YOUR OBJECTIVE: Reproduce the following lines verbatim, from the first to the last.

### EXCERPTED DATA ###

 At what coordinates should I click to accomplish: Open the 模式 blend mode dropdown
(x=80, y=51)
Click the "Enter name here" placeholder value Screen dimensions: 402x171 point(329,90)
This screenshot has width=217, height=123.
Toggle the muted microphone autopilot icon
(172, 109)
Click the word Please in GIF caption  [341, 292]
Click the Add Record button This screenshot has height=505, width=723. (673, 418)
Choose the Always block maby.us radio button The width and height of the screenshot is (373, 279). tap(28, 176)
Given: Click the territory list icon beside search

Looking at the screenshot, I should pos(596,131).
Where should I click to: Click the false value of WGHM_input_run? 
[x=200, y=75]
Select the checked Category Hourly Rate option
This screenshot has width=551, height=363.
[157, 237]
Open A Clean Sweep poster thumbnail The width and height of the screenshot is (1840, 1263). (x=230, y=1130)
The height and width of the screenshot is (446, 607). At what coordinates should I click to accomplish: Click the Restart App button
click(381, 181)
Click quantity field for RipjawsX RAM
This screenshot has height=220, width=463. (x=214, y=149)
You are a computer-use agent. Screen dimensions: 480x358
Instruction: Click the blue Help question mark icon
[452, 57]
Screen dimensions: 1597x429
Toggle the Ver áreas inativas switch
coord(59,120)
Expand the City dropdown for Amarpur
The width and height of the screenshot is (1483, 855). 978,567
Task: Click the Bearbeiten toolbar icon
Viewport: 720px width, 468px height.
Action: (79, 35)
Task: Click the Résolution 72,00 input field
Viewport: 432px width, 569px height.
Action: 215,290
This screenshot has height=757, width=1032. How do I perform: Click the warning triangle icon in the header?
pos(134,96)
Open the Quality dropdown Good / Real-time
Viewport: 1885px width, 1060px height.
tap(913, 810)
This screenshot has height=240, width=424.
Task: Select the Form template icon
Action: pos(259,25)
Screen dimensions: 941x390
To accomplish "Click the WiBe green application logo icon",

###

SOLUTION BELOW:
 At what coordinates should I click to accomplish: Open the 模式 blend mode dropdown
(x=80, y=51)
Click the "Enter name here" placeholder value Screen dimensions: 402x171 point(329,90)
This screenshot has width=217, height=123.
Toggle the muted microphone autopilot icon
(172, 109)
Click the word Please in GIF caption  [341, 292]
Click the Add Record button This screenshot has height=505, width=723. (673, 418)
Choose the Always block maby.us radio button The width and height of the screenshot is (373, 279). tap(28, 176)
Given: Click the territory list icon beside search

Looking at the screenshot, I should pos(596,131).
Where should I click to: Click the false value of WGHM_input_run? 
[x=200, y=75]
Select the checked Category Hourly Rate option
This screenshot has width=551, height=363.
[157, 237]
Open A Clean Sweep poster thumbnail The width and height of the screenshot is (1840, 1263). (x=230, y=1130)
The height and width of the screenshot is (446, 607). At what coordinates should I click to accomplish: Click the Restart App button
click(381, 181)
Click quantity field for RipjawsX RAM
This screenshot has height=220, width=463. (x=214, y=149)
You are a computer-use agent. Screen dimensions: 480x358
Instruction: Click the blue Help question mark icon
[452, 57]
Screen dimensions: 1597x429
Toggle the Ver áreas inativas switch
coord(59,120)
Expand the City dropdown for Amarpur
The width and height of the screenshot is (1483, 855). 978,567
Task: Click the Bearbeiten toolbar icon
Viewport: 720px width, 468px height.
Action: (79, 35)
Task: Click the Résolution 72,00 input field
Viewport: 432px width, 569px height.
Action: 215,290
This screenshot has height=757, width=1032. How do I perform: Click the warning triangle icon in the header?
pos(134,96)
Open the Quality dropdown Good / Real-time
Viewport: 1885px width, 1060px height.
tap(913, 810)
This screenshot has height=240, width=424.
Task: Select the Form template icon
Action: pos(259,25)
Screen dimensions: 941x390
To accomplish "Click the WiBe green application logo icon",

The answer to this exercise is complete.